I can kind of see your point but it all depends on whether the decisions are a complete guess or whether there are subtle inferences to guide declarer towards the correct decision. If the latter, the most skilled at picking up and using the available information will win. In the former, those who are most lucky will win. Swings and roundabouts.

 

There are advantages and disadvantages to both MPs and IMPs. I personally prefer IMPs because I find it irritating all this agonising about whether to play in 3NT or 4M because I have to guess the probability of 3NT making the same number of tricks, and the complete guess of what everyone else in my seat will bid. At IMPs I can more easily judge the most likely safest game and play in that, and take safety plays if necessary to bring it in. The disadvantage of IMPS, especially IMP pairs, is if you are on the wrong end of a huge hand bias and the opponents get most of the big contracts. If they get it right and the field get it wrong, that is 12 imps out which at IMP pairs is almost impossible to get back if on most hands all you can do is pass and follow suit, or frequently lose the part score auction battles.
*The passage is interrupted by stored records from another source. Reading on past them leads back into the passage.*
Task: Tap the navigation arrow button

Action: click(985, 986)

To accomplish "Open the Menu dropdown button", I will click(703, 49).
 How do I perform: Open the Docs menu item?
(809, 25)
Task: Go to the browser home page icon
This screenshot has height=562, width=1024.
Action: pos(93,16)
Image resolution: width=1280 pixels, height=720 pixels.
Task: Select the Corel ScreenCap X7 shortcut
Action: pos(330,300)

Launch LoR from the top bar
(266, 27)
The hand bias is less problematic with teammates as they will have the hands in their favour so also have the opportunity to bring in the big contracts (and if they don't then your team played worse than the opponents and you lose). The advantage of MPs is that all boards are equal weight, so in theory if you get the slam bid against you that no-one else finds, you have more opportunity to get it back with a top on future boards, although in reality, there is more opportunity to get shafted by the opponents doing something different from the field that worked well for them, so I'm not sure the equal weighting benefit is as advantageous as it is made out.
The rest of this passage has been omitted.